Na czele związku stoi jego przewodniczący, wybierany co 14 pełnię księżyca przez Naczelną Radę spośród jej członków, zwanych bojownikami. Zazwyczaj zostaje wybrany bojownik związku, który najlepiej upodobni się do legendarnego pierwszego założyciela – Andrzeja Małkowskiego, przez co przed każdymi wyborami chirurdzy plastyczny mają masę roboty. Przewodniczący nadzoruje Naczelnictwa harcerek i harcerzy Ich zadaniem jest pilnowanie, żeby przewodniczący nie miał za dużo roboty i szefowanie tzw. chorągwiami rozrzuconymi po województwach.

Każda chorągiew ma swojego komendanta i ludzi od brudnej roboty – tzw. zastępców i członków komendy. Można ich poznać po złotych sznurach, których w odróżnieniu od komendanta nie potrafią właściwie przypiąć. Chorągiew organizuje coroczne dezintegracje wybranego miejsca w województwie, organizując tam zlot. Przeprowadza również szkolenia politruków, czyli tzw. drużynowych. Szefuje nad hufcami, znajdującymi się w miastach.

Hufiec jest w sumie podobny do chorągwi, tylko dla odmiany mają w nim srebrne sznury. Organizuje lokalne demolki typu bal karnawałowy lub jasełka. Prowadzi również szkolenia podoficerów, tzw. zastępowych. No i szefuje drużynami.

Drużyna jest podobno podstawową komórką związku. Prowadzi ją oficer polityczny (granatowy sznur) zwany drużynowym, a pomagają mu w tym i noszą kapcie zielonosznurowi przyboczni. Drużynowy odwala właściwie większość roboty, robiąc z niczego nieświadomych, młodych osobników rodzaju ludzkiego tró harcerzy. Wklepuje im do głowy Prawo Harcerskie i pilnuje jego przestrzegania, znęca się stawiając niewykonalne zadania.

ZHP a ZHR[edytuj • edytuj kod]

No, w sumie są spoko i w ogóle fajni, ale to nie to co my

Harcerz ZHR o ZHP

No, w sumie są spoko i w ogóle fajni, ale to nie to co my

Harcerz ZHP o ZHR

A ty to jesteś harcmistrzem w ZHP!!!

Riposta harcerza ZHR

A ty to jesteś harcmistrzem w ZHR!!!

Riposta harcerza ZHP

Podział wiekowy[edytuj • edytuj kod]

W organizacji ze względu na wiek wyróżnić można:

  • zuchy (do pierwszego włosa pod pachą) młodzieżowe bojówki związku, w tzw. gromadach niezwykle groźne. Ich dowódcy uchodzą za niezniszczalnych. W najnowszej generacji bombach atomowych siły nie podaje się już w kilotonach, tylko w puszczonychluzemgromadachzuchów/h. Oficjalny przelicznik kształtuję jedną kilotonę trotylu jako 1/4 puszczonejluzemgromadyzuchów/h.
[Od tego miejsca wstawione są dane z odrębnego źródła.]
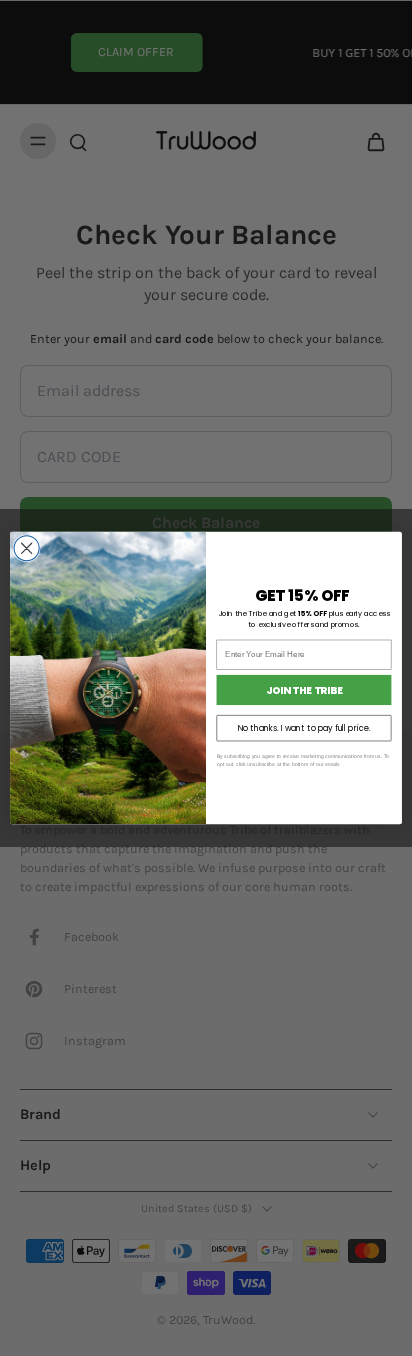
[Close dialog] (26, 548)
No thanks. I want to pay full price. (304, 728)
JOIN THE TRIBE (304, 690)
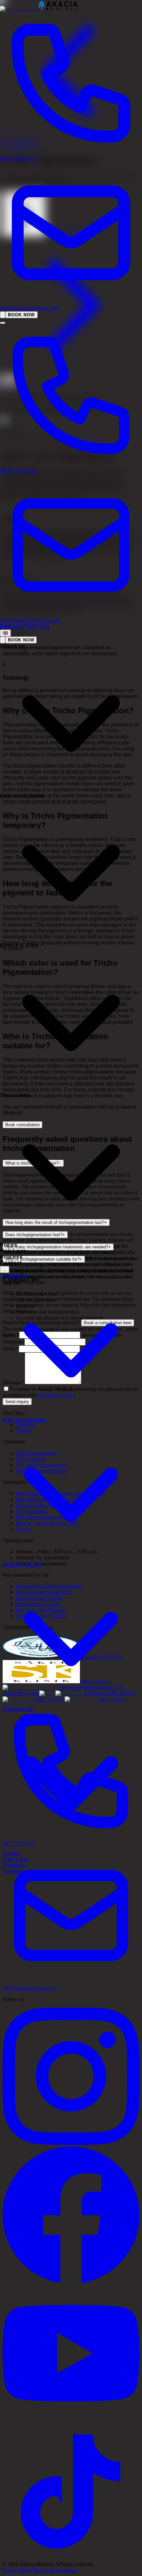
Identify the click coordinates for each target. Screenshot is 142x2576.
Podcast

Wzbudzają postrach nawet wśród starszych członków organizacji.
  • harcerze (od pierwszego włosa pod pachą do pierwszego na klacie) – główne siły związku, skupione w drużynach. Raz w roku wybierają sobie kawałek lasu, który oczyszczą ze wszystkiego łącznie z drzewami i ściółką (tzw. obóz).
  • wędrownicy (od pierwszego włosa na klacie do siwej brody). Jak harcerze, tylko trochę starsi. Lubią wbiec sobie czasem na Rysy albo wyskoczyć na weekend z dwururką na Syberię. Uważają, że niemożliwe nie ma racji bytu.